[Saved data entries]
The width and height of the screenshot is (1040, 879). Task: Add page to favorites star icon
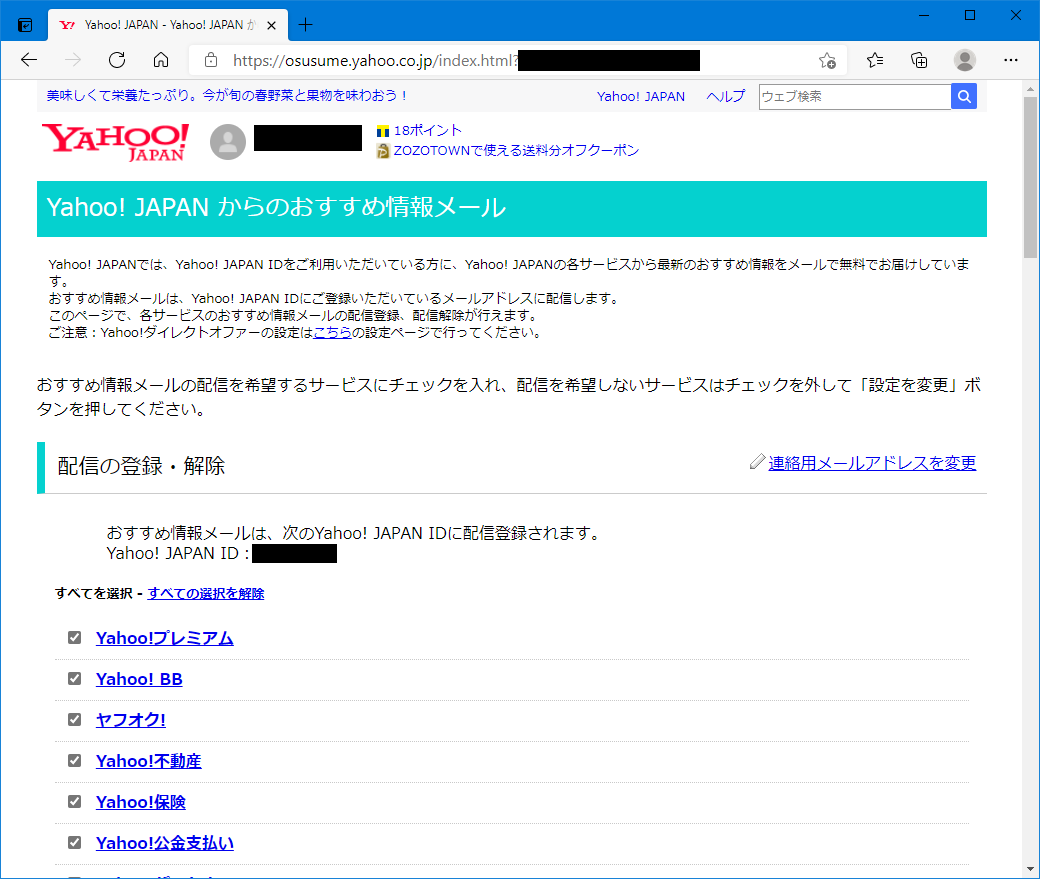tap(827, 60)
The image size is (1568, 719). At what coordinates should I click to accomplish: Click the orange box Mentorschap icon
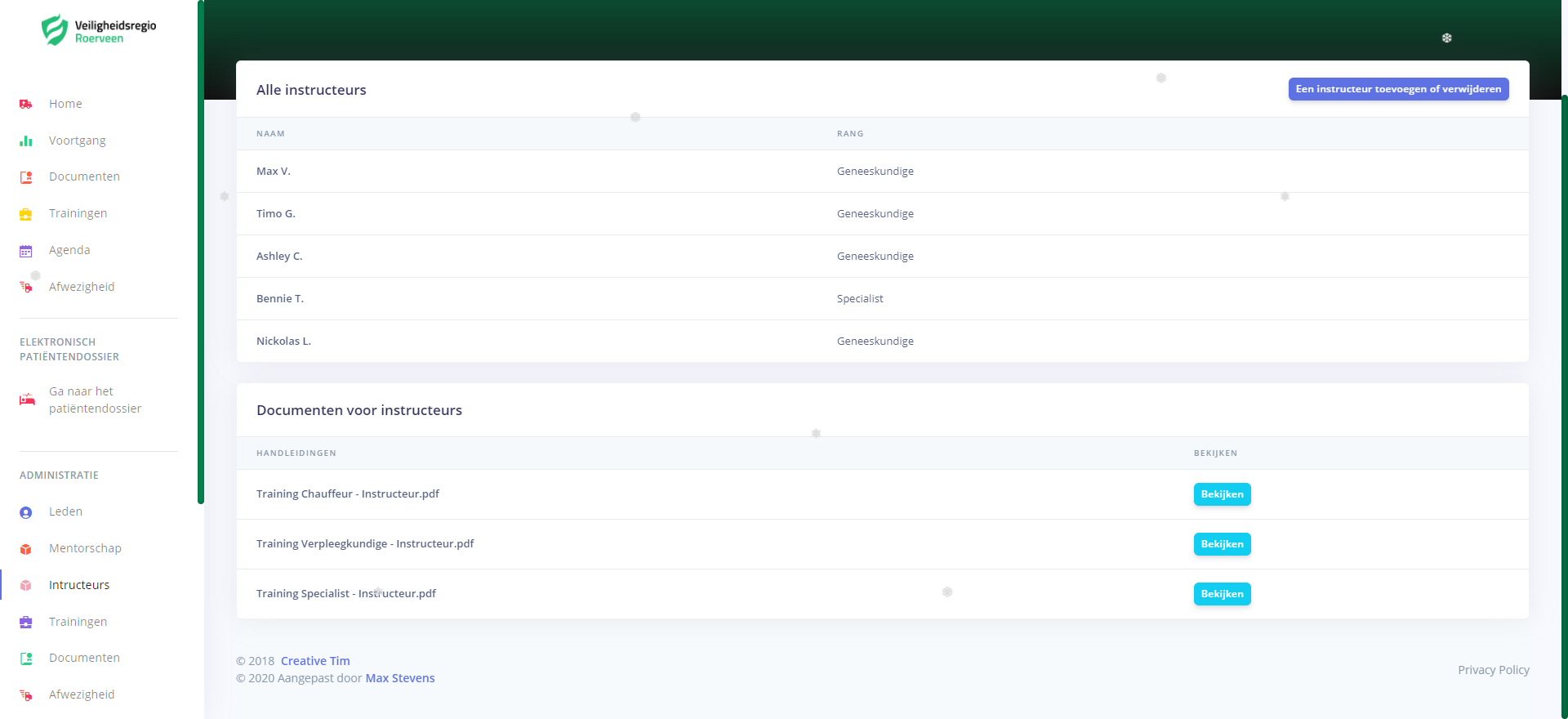[26, 549]
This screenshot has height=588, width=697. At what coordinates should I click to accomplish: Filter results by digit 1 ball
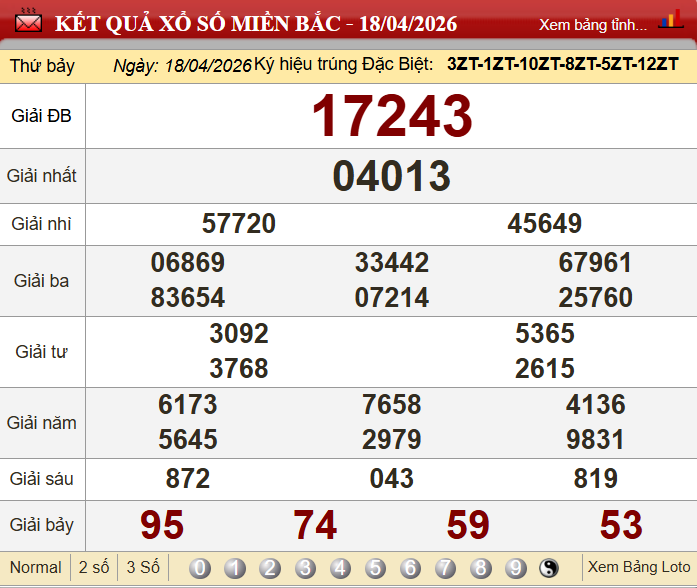pyautogui.click(x=235, y=568)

Exercise:
The answer consists of the lines from the one holding "This screenshot has" to the end of the records, inclusive, restated exactly and without pictures.

Answer below:
This screenshot has height=588, width=697. At what coordinates should I click to accomplish: Filter results by digit 1 ball
pyautogui.click(x=235, y=568)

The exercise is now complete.